Sustainable agriculture implies new thinking about teaching and learning. The central concept of sustainable agriculture is that it enshrines new ways of learning about the world. Professionals who are to work with local complexity, diversity and uncertainty need to engage in sensitive learning about the particular conditions of rapid change. Everyone involved in agriculture, including farmers, trainers, educators, researchers, extensionists and administrators becomes important, as do the relationships between them.


Policy 11: Policies specific to poverty reduction

Agricultural research, development, and extension services have clear geographical dimensions. The larger the Dzongkhag and the more varied its agro-climatic conditions, the larger the differences between the crops grown in different farming systems. As a result, commodity-based research programs affect mostly those regions in which these commodities are the main crops, and thematic research programs affect mostly the regions that have the specific (soil, climatic, etc.) conditions which are the subject of the research. Bhutan exhibits considerable geographic diversity in agricultural production due to significant differences in climate and soil texture and composition between regions.

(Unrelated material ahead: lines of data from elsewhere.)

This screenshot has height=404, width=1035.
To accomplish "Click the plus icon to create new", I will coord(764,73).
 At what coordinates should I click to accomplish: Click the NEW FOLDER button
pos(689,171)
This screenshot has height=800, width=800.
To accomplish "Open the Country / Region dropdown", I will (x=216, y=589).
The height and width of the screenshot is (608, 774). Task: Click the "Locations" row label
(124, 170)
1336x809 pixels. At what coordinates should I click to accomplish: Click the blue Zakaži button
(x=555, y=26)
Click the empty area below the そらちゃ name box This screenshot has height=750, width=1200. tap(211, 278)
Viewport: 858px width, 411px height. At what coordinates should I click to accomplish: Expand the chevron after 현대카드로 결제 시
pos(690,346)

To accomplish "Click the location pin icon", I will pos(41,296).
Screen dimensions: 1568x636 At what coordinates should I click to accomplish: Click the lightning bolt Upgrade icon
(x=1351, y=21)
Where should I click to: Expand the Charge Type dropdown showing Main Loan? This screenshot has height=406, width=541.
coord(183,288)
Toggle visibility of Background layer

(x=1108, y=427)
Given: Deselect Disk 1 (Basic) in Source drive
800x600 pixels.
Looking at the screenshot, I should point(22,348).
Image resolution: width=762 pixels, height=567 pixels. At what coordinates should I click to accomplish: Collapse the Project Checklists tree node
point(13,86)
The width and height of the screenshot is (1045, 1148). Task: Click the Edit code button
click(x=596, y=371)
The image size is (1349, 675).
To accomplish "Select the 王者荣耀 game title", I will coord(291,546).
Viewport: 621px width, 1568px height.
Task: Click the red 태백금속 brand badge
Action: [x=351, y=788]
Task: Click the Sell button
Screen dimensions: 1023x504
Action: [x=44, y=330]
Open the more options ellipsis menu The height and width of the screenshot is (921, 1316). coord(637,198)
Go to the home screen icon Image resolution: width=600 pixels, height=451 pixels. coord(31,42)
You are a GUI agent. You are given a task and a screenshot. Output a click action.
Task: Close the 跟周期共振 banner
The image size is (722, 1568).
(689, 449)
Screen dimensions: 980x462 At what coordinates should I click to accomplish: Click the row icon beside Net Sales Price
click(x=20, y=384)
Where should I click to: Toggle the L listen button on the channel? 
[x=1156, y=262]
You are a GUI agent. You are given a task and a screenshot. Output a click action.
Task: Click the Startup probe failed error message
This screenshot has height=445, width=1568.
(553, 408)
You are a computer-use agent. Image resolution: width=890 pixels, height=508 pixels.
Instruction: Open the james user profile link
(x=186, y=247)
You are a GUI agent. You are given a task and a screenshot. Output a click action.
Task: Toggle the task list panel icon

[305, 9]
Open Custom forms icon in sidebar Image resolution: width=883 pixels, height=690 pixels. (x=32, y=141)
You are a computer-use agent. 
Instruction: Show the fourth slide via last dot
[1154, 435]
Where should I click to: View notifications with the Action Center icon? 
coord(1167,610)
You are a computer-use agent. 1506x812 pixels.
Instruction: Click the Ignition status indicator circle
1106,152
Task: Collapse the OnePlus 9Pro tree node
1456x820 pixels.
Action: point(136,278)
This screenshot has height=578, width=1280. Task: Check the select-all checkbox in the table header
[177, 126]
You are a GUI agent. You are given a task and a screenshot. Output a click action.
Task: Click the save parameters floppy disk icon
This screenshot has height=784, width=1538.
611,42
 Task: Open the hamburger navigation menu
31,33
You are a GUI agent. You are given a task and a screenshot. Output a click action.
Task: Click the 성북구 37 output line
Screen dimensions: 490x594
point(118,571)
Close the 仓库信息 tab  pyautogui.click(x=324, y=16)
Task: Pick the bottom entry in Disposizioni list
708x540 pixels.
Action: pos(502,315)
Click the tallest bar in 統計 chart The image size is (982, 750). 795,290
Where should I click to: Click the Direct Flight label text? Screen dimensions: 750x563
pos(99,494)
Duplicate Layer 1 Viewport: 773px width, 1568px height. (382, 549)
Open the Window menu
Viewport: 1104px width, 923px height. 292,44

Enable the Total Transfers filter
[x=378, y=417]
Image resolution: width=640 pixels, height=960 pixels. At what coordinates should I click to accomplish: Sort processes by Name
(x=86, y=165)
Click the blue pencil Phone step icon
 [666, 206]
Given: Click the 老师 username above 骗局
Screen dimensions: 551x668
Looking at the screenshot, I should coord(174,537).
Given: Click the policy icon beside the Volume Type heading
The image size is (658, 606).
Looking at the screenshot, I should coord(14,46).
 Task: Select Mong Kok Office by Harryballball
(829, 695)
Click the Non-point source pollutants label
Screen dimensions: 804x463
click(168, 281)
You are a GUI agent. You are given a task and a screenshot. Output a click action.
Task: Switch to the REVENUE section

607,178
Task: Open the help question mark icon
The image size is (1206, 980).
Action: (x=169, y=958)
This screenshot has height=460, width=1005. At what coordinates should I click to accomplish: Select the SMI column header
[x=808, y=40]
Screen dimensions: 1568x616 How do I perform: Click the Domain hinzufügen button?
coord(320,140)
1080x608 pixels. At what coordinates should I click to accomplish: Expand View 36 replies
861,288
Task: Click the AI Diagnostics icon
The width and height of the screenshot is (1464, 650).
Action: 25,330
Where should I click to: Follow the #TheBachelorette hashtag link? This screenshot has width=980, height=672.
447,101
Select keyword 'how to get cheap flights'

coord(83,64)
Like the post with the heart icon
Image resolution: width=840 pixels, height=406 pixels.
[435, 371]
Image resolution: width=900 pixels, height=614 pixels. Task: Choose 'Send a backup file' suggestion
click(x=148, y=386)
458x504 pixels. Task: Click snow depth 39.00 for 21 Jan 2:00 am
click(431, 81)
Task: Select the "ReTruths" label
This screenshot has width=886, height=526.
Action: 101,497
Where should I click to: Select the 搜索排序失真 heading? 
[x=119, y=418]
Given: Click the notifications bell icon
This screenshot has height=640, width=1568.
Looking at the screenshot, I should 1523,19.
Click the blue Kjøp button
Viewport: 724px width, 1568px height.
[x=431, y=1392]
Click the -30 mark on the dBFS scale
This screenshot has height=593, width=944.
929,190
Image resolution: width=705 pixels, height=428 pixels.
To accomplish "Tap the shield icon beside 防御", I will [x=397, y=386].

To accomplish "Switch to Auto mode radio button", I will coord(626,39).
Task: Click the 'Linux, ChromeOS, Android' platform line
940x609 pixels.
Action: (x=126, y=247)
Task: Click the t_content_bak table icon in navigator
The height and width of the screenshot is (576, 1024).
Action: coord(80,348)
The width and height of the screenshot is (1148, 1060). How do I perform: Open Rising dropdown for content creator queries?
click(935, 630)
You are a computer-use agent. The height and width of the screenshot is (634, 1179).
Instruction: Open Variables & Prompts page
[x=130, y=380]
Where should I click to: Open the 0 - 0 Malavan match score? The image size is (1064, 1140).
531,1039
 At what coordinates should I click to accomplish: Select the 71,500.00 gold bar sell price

The large differences in the standard of living and the prevalence of poverty between different geographically distinct Dzongkhags on the one hand, and differences in the cropping patterns and farming systems between many of these areas on the other hand suggest that agricultural R&D programs, combined with well designed extension services, can be an important policy instrument to reduce poverty. By targeting agricultural R&D on commodities that are common in the farming systems of the poor, and targeting the extension services on areas where the poor concentrate, these measures can bring about an increase in output and/or reduction in production costs of the poor thereby raising their incomes and reducing the incidence and depth of poverty.
Options relating to the scope and form of pro-poor agricultural extension cannot be viewed in isolation from wider policy options in agriculture and rural development. Many of these are specific to the economic, social and cultural context, in particular to market conditions (i.e. whether farming areas are weakly or strongly integrated into markets), to resource availability in the public sector, and to the extent to which government is oriented towards poverty reduction. Other policy options are more generic, including the need to:


  • promote the privatization of extension in well integrated areas like GCs and EHs, switching public resources to more remote areas;

  • de-emphasize the (land) productivity enhancement objectives which have dominated agricultural extension policy hitherto, giving increased emphasis to labor productivity, employment generation and vulnerability reduction, including reduction of the impact of seasonality on incomes;

  • support the development of Dzongkhag HQs and other towns as nodal points at the interface between government, markets and rural people. Focusing on small-town development offers wider prospects of cross-sectoral integration in government strategies – especially between rural and urban strategies;

  • strengthen people’s demands on the facilities newly created in Dzongkhag HQs and other towns.